If you held your 100,000$ treasury bill (govt debt) in your hand and I held my 100,000$ mortgage in my hand, would you switch the names on the documents?"

This is a very useful argument strategy - thanks.

JK said...

Paul,

But what if the person responds…

"Of course I'd prefer the Treasury debt. That money is owed to me! Where my Mortgage debt I owe to someone else. So of course I'd rather money owed to me than for me to owe money to someone else. But that doesn't change the fact in order for me to be paid the government has to take money from someone else."

(btw, I know the govenrment doesn't need to tax us to "pay" for Treasurues).

I'm asking what your response would be the above reaction?

JK said...

I guess the post I just wrote is directed at Greg, not Paul

Anonymous said...

"people buying TS's get some trivial, fiat interest, of no consequence to a fiat currency issuer"

Interest can be an problem for a currency issuer, as too much of it can be inflationary.
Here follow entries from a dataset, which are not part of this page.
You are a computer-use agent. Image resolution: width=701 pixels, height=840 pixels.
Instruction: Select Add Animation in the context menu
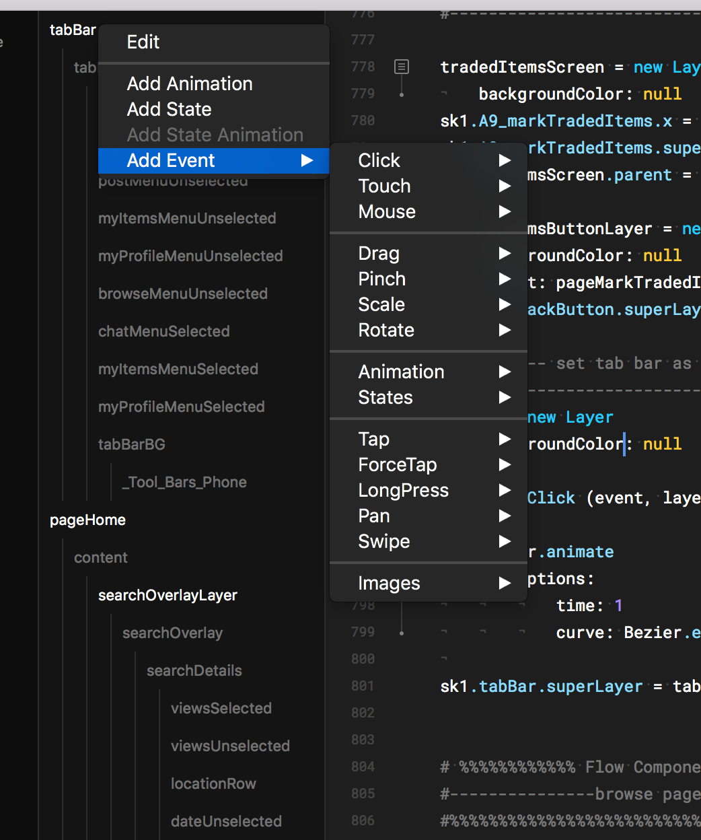190,83
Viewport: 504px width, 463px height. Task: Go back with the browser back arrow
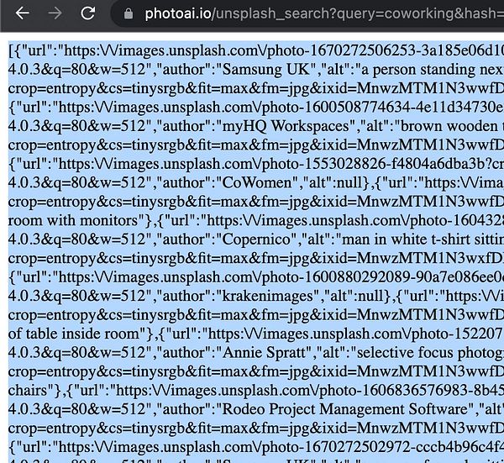click(x=23, y=13)
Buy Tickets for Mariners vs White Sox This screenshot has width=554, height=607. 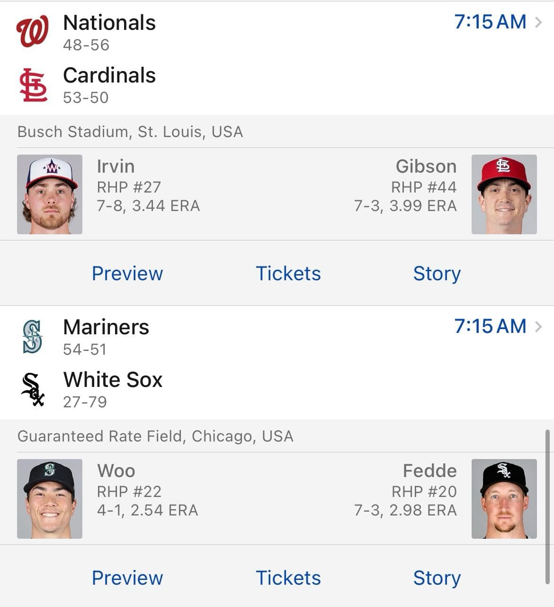tap(288, 578)
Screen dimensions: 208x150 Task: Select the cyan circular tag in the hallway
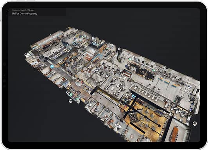(x=52, y=66)
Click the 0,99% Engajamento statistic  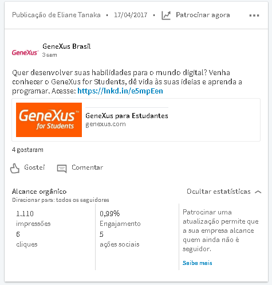tap(120, 218)
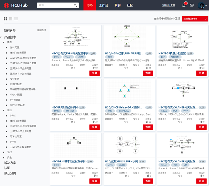209x186 pixels.
Task: Open the messages envelope icon
Action: pos(192,5)
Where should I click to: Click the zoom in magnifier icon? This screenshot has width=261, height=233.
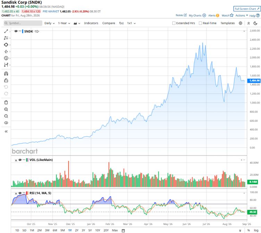tap(6, 109)
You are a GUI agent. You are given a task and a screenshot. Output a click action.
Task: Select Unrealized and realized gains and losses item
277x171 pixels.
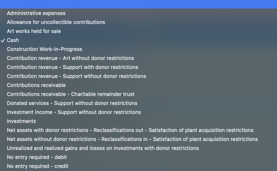coord(139,148)
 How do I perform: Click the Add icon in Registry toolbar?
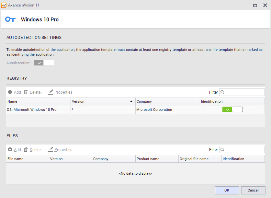click(10, 92)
Anything other than low interest rates can be unsustainable in this regard if there is a large government debt.

paul meli said...

@JK

The trade only makes sense if the treasury is traded for the mortgage (the creditor), not the promissory note (the debtor).

I didn't see this right away.

That said, who gets the best side of the deal, the bank or the investor?

paul meli said...

@JK

You probably won't see this but I tried the argument the other day at NC and this ensued…

For those in this comment section complaining about government debt…
Would any of you be willing to trade your $100,000 treasury for my $100,000 mortgage? This would mean you would have to put the mortgage in your name.
I mean they’re both debt instruments right?
I would even pay a $5000.00 premium.
Reply
•  Nathanael says: 
June 8, 2012 at 2:09 pm 
Depends where your house is located and whether you have good title to that mortage. :-) I might be interested in seizing that collateral. :-)
Reply 

•  FrankB says: 
June 8, 2012 at 2:21 pm 
You are talking about being on different sides of the debt instrument but then you know that or no one would have given you a mortgage.
Reply 

◦  paul says: 
June 8, 2012 at 2:58 pm 
Well, from one side the bond earns interest and the mortgage receives principal plus earns interest – the holder or creditors perspective.
I’ll take the bond from this perspective.
From the other side the debtor pays interest or the debtor pays principal and interest.
I’ll take the bond from this perspective too, remember I get the face value of the bond in advance on which I will make interest payments. You can have the payment stream from the mortgage.
Reply 

◦  paul says: 
June 9, 2012 at 8:54 pm 
Correction.
After further review, Frank B. is correct on this, I am wrong.


After further review of my further review I was pretty close, I think, although maybe unclear.